It is unknown whether a relationship exists between bone mineral density (BMD) and atherosclerosis with or without vascular calcification. In our study, a negative correlation between carotid atherosclerosis and BMD was found in female T2DM patients with vascular calcification, but not in those without calcification and males.
Atherosclerosis is considered associated with low bone mineral density (BMD). However, most previous studies focus on patients with arterial atherosclerosis with vascular calcification. It is still unknown whether a relationship exists between atherosclerosis and BMD in patients without calcification. It is also unknown if sex plays a role in this relationship.

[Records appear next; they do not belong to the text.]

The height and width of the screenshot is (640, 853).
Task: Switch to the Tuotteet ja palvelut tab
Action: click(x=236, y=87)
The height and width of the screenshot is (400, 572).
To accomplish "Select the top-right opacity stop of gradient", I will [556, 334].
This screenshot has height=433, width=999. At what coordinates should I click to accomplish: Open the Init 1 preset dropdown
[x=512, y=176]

We performed a retrospective cross-sectional study, which included 1459 type 2 diabetes mellitus (T2DM) patients (648 males ≥ 50 years old, and 811 postmenopausal females). They were assigned to three groups: group 1 (patients without carotid plaques and without carotid calcification), group 2 (patients with carotid plaques but without carotid calcification), and group 3 (patients with carotid plaques and with carotid calcification). Clinical characteristics and BMD were compared. The relationship between atherosclerosis and BMD was determined by binary logistic regression analysis. Statistical analysis was performed using SPSS 25.0.

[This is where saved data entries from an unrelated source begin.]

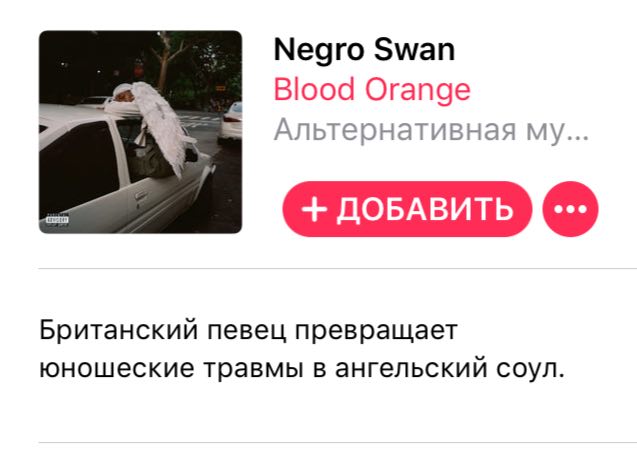The image size is (637, 449).
Task: Click the angel wings on the album artwork
Action: click(162, 124)
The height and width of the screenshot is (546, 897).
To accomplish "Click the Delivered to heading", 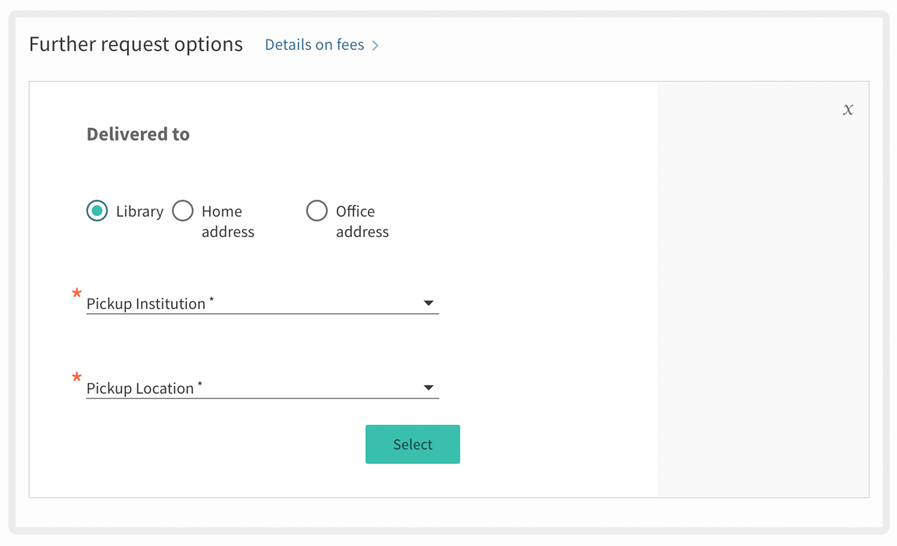I will [x=138, y=134].
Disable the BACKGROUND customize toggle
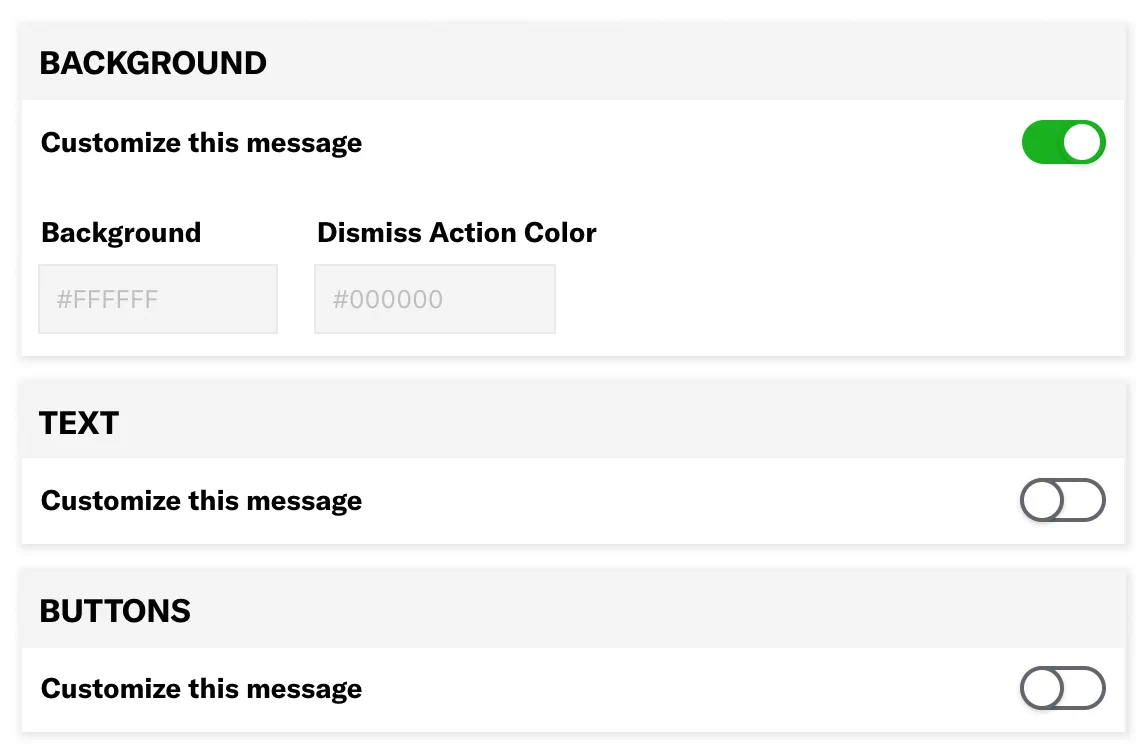 pos(1063,142)
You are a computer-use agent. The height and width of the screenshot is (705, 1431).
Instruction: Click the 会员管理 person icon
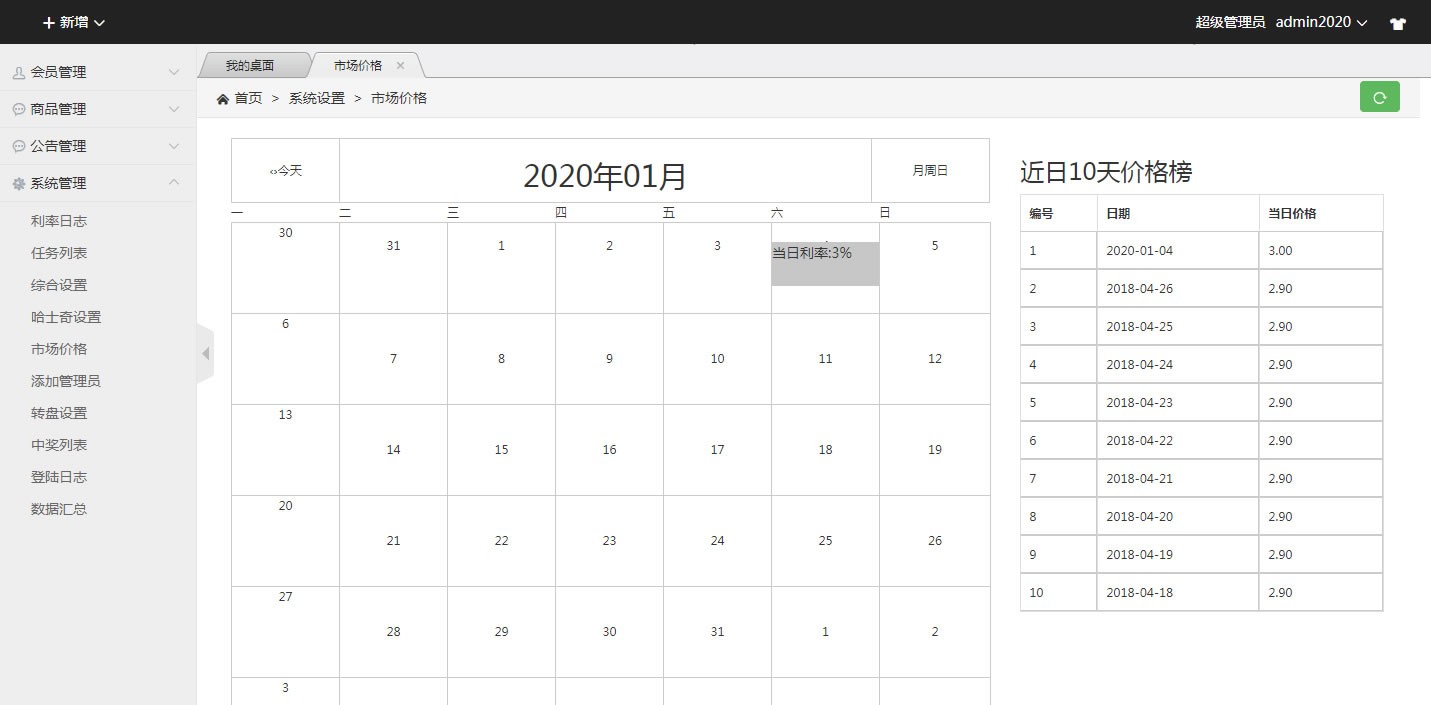pyautogui.click(x=18, y=73)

Significant differences were only observed in women. The percentage of osteoporosis was higher in group 3 (43.64%) than in groups 1 (34.82%) and 2 (32.14%) (P = 0.016). Low BMD was found in the lumbar (P = 0.032), hip (P < 0.001), and femoral neck (P < 0.001). The odds ratio for osteoporosis increased significantly in a score-dependent manner in postmenopausal female patients with calcified atherosclerosis, but not in uncalcified patients. In men, no differences or relationships were identified.
A negative correlation between carotid atherosclerosis and BMD was found in female T2DM patients with vascular calcification, but not in those without calcification. A similar relationship was not observed in male patients with or without calcification. Thus, the relationship between atherosclerosis and bone mineral density in patients with type 2 diabetes depends on vascular calcifications and sex.